== Segment start ==

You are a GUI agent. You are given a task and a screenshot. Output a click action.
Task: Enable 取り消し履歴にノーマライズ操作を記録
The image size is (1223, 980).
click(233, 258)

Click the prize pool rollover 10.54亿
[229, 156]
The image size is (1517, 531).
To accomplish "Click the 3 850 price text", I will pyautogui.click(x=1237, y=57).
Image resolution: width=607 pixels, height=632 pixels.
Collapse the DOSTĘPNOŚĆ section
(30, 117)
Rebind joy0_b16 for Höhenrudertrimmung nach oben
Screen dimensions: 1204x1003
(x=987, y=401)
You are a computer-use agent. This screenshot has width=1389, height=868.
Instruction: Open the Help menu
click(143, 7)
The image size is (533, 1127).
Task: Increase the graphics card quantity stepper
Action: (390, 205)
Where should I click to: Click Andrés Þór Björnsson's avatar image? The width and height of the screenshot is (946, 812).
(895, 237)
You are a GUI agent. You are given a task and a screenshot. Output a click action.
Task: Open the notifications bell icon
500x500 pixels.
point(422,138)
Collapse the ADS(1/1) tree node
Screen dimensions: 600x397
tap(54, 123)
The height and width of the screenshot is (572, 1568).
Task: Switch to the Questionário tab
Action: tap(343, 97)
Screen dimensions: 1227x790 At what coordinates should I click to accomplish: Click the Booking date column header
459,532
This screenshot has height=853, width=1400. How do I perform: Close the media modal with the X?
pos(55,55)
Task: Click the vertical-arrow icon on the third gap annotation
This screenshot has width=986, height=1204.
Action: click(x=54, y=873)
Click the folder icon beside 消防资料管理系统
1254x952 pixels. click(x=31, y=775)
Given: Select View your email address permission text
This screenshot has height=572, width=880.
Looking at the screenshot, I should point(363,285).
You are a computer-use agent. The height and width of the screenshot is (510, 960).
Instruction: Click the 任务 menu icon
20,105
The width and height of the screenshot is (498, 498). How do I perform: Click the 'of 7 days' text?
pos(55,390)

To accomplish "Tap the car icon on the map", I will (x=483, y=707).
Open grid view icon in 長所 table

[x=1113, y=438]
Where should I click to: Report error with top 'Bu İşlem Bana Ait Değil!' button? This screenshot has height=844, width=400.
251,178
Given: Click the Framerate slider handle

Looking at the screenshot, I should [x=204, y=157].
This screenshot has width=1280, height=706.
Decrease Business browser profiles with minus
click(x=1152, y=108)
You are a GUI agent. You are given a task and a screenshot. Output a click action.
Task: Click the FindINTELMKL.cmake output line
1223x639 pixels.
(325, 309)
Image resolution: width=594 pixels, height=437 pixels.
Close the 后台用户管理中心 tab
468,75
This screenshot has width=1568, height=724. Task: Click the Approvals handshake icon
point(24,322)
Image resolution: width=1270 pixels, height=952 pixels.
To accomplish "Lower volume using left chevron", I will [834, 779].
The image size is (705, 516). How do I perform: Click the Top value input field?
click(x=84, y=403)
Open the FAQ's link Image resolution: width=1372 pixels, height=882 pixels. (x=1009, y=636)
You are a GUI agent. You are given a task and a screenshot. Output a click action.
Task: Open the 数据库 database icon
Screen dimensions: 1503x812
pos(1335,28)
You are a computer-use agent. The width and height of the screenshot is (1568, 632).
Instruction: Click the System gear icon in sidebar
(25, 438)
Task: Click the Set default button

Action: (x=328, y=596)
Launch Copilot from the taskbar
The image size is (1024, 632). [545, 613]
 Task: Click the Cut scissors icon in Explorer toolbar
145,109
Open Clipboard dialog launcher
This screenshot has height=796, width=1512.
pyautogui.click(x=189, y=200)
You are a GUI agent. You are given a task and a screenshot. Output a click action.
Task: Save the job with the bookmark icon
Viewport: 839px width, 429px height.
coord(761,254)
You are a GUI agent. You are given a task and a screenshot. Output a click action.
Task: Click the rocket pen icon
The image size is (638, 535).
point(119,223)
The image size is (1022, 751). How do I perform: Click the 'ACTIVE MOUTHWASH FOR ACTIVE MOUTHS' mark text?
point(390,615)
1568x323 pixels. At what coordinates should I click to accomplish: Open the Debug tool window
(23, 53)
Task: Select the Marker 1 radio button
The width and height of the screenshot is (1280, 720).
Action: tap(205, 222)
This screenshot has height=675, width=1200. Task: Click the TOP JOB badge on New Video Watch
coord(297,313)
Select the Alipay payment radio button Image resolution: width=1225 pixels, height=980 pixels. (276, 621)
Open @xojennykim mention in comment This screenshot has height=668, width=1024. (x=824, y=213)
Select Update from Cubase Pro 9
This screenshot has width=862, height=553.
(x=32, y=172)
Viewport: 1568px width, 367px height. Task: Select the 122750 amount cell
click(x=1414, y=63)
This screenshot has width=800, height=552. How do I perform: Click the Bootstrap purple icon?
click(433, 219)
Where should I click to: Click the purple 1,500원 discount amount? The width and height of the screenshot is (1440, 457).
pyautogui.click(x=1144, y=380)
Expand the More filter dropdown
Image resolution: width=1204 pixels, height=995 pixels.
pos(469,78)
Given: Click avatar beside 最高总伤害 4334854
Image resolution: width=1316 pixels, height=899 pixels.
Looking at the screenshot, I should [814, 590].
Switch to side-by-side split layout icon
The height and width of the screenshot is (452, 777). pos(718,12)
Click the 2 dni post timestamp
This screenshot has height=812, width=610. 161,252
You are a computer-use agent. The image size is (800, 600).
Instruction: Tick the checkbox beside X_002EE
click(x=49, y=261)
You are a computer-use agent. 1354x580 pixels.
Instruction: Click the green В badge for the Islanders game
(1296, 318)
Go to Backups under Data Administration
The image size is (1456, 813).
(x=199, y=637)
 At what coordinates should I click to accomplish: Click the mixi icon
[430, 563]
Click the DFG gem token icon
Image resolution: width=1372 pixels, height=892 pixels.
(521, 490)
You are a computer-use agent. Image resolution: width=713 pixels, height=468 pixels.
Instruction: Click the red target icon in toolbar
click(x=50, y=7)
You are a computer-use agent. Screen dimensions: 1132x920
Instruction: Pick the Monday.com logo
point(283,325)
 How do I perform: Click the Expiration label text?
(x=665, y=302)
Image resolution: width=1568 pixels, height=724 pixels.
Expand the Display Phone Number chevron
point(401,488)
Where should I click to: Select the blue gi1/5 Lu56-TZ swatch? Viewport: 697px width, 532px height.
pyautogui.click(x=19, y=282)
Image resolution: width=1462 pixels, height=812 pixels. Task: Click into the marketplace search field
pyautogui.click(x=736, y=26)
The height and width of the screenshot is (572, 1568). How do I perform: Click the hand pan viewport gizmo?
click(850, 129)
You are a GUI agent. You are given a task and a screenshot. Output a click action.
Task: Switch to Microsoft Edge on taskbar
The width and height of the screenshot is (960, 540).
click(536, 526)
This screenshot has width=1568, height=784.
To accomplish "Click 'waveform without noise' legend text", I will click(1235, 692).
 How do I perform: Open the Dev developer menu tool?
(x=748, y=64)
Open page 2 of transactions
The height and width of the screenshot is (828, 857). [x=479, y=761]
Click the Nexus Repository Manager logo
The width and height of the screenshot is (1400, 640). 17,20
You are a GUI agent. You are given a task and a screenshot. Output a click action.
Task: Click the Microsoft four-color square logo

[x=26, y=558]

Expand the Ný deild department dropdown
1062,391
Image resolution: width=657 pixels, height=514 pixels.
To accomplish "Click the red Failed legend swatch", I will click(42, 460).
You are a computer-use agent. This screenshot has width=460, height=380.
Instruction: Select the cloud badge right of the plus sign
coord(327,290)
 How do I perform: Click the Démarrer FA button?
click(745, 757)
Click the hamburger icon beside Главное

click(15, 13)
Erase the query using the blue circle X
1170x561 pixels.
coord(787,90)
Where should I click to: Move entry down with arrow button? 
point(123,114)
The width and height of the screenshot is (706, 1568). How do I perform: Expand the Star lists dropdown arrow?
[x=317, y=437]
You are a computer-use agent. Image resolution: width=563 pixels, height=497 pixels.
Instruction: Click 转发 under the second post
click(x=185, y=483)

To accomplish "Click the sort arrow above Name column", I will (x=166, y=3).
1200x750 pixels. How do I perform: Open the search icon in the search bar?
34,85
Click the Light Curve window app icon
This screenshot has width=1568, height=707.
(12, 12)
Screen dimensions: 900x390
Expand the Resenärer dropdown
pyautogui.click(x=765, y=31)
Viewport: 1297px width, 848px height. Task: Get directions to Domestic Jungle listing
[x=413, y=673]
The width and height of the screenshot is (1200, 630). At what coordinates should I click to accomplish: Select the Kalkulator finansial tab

== Segment end ==

Copy out only the lines of the records above from the one with "You are a computer-use agent. The height" through the one with "Task: Click the rocket pen icon", exactly as they stand, both included.

● **EXERCISE OUTPUT**
You are a computer-use agent. The height and width of the screenshot is (510, 960).
Instruction: Click the 任务 menu icon
20,105
The width and height of the screenshot is (498, 498). How do I perform: Click the 'of 7 days' text?
pos(55,390)

To accomplish "Tap the car icon on the map", I will (x=483, y=707).
Open grid view icon in 長所 table

[x=1113, y=438]
Where should I click to: Report error with top 'Bu İşlem Bana Ait Değil!' button? This screenshot has height=844, width=400.
251,178
Given: Click the Framerate slider handle

Looking at the screenshot, I should [x=204, y=157].
This screenshot has width=1280, height=706.
Decrease Business browser profiles with minus
click(x=1152, y=108)
You are a GUI agent. You are given a task and a screenshot. Output a click action.
Task: Click the FindINTELMKL.cmake output line
1223x639 pixels.
(325, 309)
Image resolution: width=594 pixels, height=437 pixels.
Close the 后台用户管理中心 tab
468,75
This screenshot has width=1568, height=724. Task: Click the Approvals handshake icon
point(24,322)
Image resolution: width=1270 pixels, height=952 pixels.
To accomplish "Lower volume using left chevron", I will [834, 779].
The image size is (705, 516). How do I perform: Click the Top value input field?
click(x=84, y=403)
Open the FAQ's link Image resolution: width=1372 pixels, height=882 pixels. (x=1009, y=636)
You are a GUI agent. You are given a task and a screenshot. Output a click action.
Task: Open the 数据库 database icon
Screen dimensions: 1503x812
pos(1335,28)
You are a computer-use agent. The width and height of the screenshot is (1568, 632).
Instruction: Click the System gear icon in sidebar
(25, 438)
Task: Click the Set default button

Action: (x=328, y=596)
Launch Copilot from the taskbar
The image size is (1024, 632). [545, 613]
 Task: Click the Cut scissors icon in Explorer toolbar
145,109
Open Clipboard dialog launcher
This screenshot has height=796, width=1512.
pyautogui.click(x=189, y=200)
You are a GUI agent. You are given a task and a screenshot. Output a click action.
Task: Save the job with the bookmark icon
Viewport: 839px width, 429px height.
coord(761,254)
You are a GUI agent. You are given a task and a screenshot. Output a click action.
Task: Click the rocket pen icon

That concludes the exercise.